To understand our model more deeply, we visualized the effect of semantic segmentation, as shown in
Figure 6. The first and second columns represent the original image and the label image, respectively. The third column and the fourth column, respectively, represent the DANet and NDAM segmentation results. In the segmentation result of the first image, our model has a more complete contour of the rider. The shape of the bicycle is more obvious in the segmentation result of the second image. In the segmentation result of the third image, our model has fewer red error segmentation pixels. This verifies the effectiveness of the cross-dimensional interactive attention fusion module, which makes the boundary and contour of the target object in the segmentation result more perfect. Overall, the NDAM segmentation results are better.
4.3.2. Cross-Dimensional Interactive Attention Feature Fusion Module
The CDIA-FFM can not only capture the dependencies between dimensions but also highlight low-dimensional features and high-dimensional features. We conducted an ablation experiment on the setting of the convolution kernel size in the cross-dimensional interactive attention feature fusion module, as shown in
Table 3. The three convolution kernels are, respectively, set in the three fusion modules. The network effect is the best when the sizes of the convolution kernel are set to 3, 5, and 7, respectively. The size of the convolution kernel is set according to the size of the feature map in the fusion module, and the convolution kernel increases with the size of the feature map.
To obtain a better segmentation effect, we combined the NDAM and CDIA-FFM to form MA-FFNet, as shown in
Table 4. We compare MA-FFNet with some of the existing semantic segmentation networks, such as [
8], DeepLabv3+ [
9], OCRNet [
17], EfficentFCN [
33], and Bisenet v2 [
34]. Our segmentation effect is 3.1% higher than that of the basic network, and the effect is higher than the comparison network under the same experimental conditions, so our network is feasible. We randomly visualized several segmentation results. As shown in
Figure 7, it is obvious that the segmentation effect of our network is better. Comparing the chairs, bicycles, and sheep legs in the figure, all can prove the effect of our segmentation network.
4.4. Results on Cityscapes
To further verify the effectiveness of our network, we conducted verification and comparison experiments on a very challenging cityscapes data set. As shown in
Table 5, we have achieved very good results. The Miou of 72.8% is much higher than the result of the comparison experiment and 6.19% higher than the base network.
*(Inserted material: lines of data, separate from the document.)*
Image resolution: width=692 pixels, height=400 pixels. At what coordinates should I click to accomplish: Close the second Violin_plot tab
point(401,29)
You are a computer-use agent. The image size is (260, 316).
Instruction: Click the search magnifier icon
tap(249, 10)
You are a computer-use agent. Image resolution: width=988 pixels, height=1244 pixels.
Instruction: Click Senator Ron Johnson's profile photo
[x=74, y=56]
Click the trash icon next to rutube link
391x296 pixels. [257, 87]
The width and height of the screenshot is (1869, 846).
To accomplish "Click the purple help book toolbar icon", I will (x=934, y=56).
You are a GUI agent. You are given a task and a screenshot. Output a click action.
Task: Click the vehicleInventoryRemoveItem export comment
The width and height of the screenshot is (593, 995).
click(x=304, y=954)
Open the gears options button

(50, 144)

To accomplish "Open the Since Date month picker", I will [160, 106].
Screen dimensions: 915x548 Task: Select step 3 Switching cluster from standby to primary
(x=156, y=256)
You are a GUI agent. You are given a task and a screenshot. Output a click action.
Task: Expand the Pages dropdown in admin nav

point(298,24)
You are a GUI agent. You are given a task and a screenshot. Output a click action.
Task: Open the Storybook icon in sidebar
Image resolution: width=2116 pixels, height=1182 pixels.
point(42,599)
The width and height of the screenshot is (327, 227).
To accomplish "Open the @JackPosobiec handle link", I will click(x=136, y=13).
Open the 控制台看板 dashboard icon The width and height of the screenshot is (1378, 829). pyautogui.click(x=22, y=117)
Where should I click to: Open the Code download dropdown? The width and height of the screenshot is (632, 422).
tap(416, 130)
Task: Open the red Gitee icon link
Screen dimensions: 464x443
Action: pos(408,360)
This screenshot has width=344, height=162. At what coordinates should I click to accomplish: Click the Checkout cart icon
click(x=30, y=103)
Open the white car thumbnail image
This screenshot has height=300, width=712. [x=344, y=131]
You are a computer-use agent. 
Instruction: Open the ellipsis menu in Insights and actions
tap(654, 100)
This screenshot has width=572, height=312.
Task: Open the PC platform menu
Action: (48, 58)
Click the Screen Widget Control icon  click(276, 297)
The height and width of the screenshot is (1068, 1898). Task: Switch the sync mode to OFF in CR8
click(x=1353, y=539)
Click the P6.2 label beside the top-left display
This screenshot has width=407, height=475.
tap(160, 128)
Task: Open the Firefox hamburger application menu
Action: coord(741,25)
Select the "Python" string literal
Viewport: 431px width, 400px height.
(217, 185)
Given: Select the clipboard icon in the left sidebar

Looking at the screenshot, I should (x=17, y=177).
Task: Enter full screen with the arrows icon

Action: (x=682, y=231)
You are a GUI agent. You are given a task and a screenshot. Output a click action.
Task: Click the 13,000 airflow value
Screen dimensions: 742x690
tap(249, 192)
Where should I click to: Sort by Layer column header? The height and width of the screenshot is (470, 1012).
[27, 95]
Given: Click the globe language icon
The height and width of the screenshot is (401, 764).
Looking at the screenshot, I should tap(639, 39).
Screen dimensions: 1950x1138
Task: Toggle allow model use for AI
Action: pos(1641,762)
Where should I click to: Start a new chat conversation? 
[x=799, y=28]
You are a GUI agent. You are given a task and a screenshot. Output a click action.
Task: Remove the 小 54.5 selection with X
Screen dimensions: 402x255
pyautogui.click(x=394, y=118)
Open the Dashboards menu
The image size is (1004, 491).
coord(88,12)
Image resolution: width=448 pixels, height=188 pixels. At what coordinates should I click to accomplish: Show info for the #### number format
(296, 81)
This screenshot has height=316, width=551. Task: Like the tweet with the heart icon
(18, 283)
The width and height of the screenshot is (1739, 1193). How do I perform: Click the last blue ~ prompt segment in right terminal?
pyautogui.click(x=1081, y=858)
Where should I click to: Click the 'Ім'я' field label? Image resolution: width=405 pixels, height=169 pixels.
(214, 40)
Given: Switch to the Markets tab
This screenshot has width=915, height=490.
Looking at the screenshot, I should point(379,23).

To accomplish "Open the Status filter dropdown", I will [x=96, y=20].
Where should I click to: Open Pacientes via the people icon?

We visualized the segmentation results on the cityscapes data set. As shown in
Figure 8, the segmentation diagram of telephone poles and traffic signs has the best segmentation effect in our network, which illustrates the effectiveness of the Adjacent Position Attention Module, calculates the similarity between the pixel and the adjacent pixel in the column, so that this long target object receives attention. One disadvantage of our network is that it would segment the Mercedes-Benz car head (as example) into other targets in the image.
4.5. Compared with Transformer Method
With the development of computer vision, the visual transformer has been effectively used in semantic segmentation, and we compare our proposed segmentation network with the existing transformer methods. As shown in
Table 6, the performance of our method is compared with Segformer [
35]. There are five backbone networks with different parameters in Segformer, and Mit-B2 with similar parameters to our method is used as backbone. Under the same training epoch and different training strategies (Segformer uses the original training strategy in the comparison experiment), our method performs 0.6% higher than Segformer on the PASCAL VOC 2012 dataset and lower than Segformer on the cityscapes dataset. The main reason is that our network is not pretrained. If our method is effectively pretrained, its semantic segmentation performance is comparable to the transformer semantic segmentation network.